Deputy Minister of Interior
- In office 1992–1994
- President: Jerry John Rawlings
- Preceded by: Joseph E. Arbuah
- Succeeded by: Papa Owusu-Ankomah

Member of Parliament for the Sekondi Constituency
- In office 7 January 1993 – 7 January 1997

Personal details
- Born: Albert Bosomtwi-Sam May 25, 1954 Ghana
- Died: 4 August 1998 (aged 44) Accra
- Party: National Democratic Congress
- Spouse: Cynthia Bosomtwi -Sam
- Children: Victoria, Genevieve and Brigid
- Education: University of Ghana, Ghana School of Law
- Occupation: Politician
- Profession: Lawyer

= Albert Bosomtwi-Sam =

Ghanaian politician and lawyer (1954–1998)

Albert Bosomtwi-Sam (25 May 1954 – 4 August 1998) was a Ghanaian lawyer and politician. He belonged to the National Democratic Congress (NDC). Bosomtwi-Sam started the Bosumtwi - Sam & Associates Law Firm in Takoradi in the Western Region. He served as Member of Parliament for the Sekondi Constituency from 1992 to 1996. He served as Chief whip of the NDC in the first parliament of the fourth republic of Ghana. Also he served as the deputy Minister of Interior.

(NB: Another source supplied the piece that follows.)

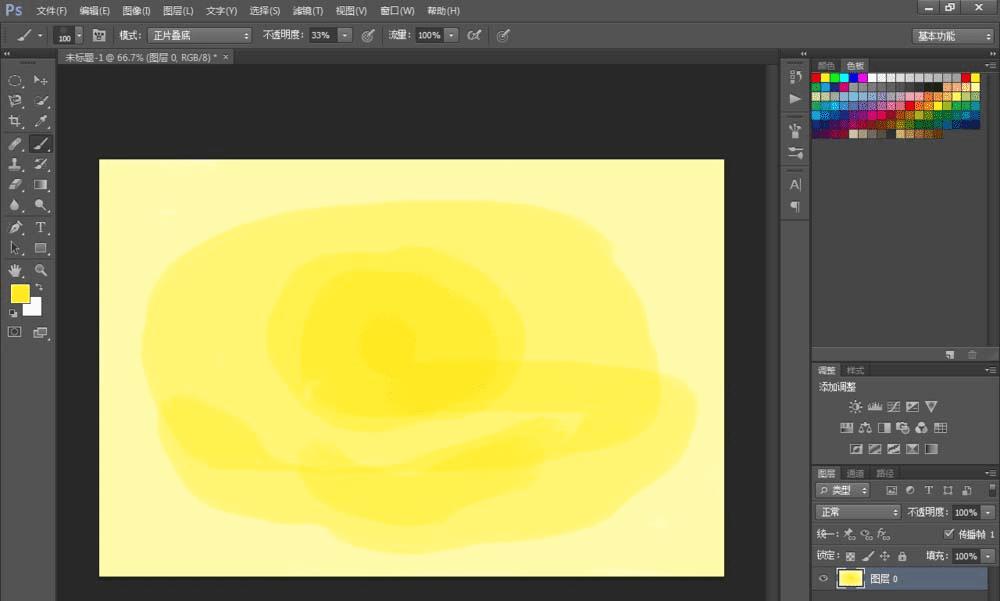The image size is (1000, 601).
Task: Open the brush 模式 blend mode dropdown
Action: point(199,35)
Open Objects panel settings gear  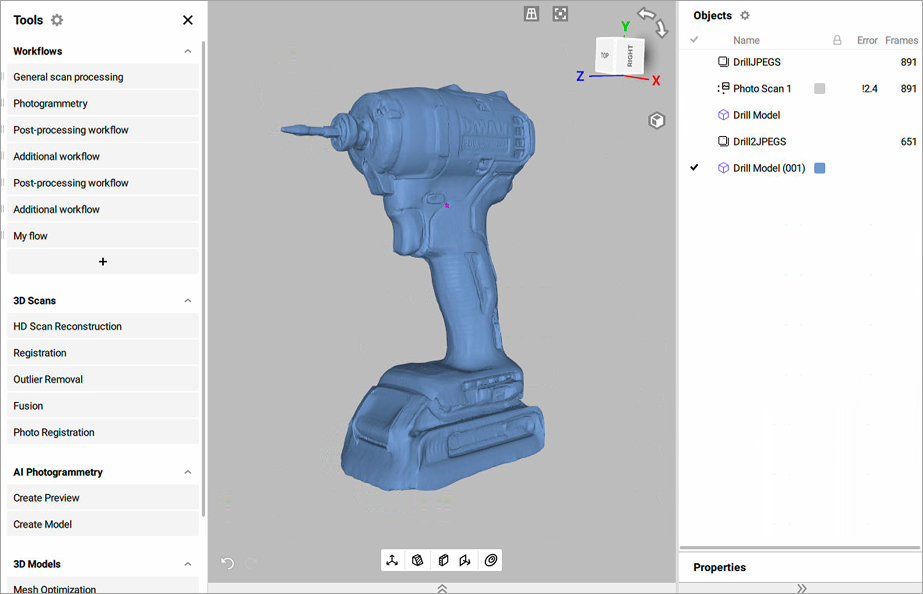tap(745, 16)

== Early life and education ==
Albert Bosomtwi-Sam was born on 25 May 25, 1954, in the Western Region of Ghana. He attended Mfantsipim School in Cape Coast. He went to the University of Ghana and the Ghana School of Law, where he obtained respectively his Bachelor of Laws and the Barrister-at-Law.

== Politics ==
Albert Bosomtwi-Sam was elected during the 1992 Ghanaian parliamentary election as member of the first parliament of the fourth republic of Ghana on the ticket of the National Democratic Congress. Joseph E. Arbuah was a former member of the Secondi constituency in 1979. Bosomtwi-Sam contested the seat again in 1996 Ghanaian general election, but lost against Papa Owusu-Ankomah of the New Patriotic Party (NPP). Owusu-Ankomah polled 28,802 votes, representing 53.80% of the share over his opponents Albert Bosomtwi-Sam, who polled 14,990 votes representing 28.00% of the share, and Anthony Ackah of the People's National Convention (PNC), who polled 715 votes representing 1.30% of the share.

==Fishing harbour==
A fishing harbour in Sekondi was named after him. The Albert Bosomtwi-Sam Fishing Harbour is operated by the Ghana Ports and Harbours Authority.

== Personal life ==
He was a Christian.

== Death ==
Bosomtwi-Sam died on 4 August 1998.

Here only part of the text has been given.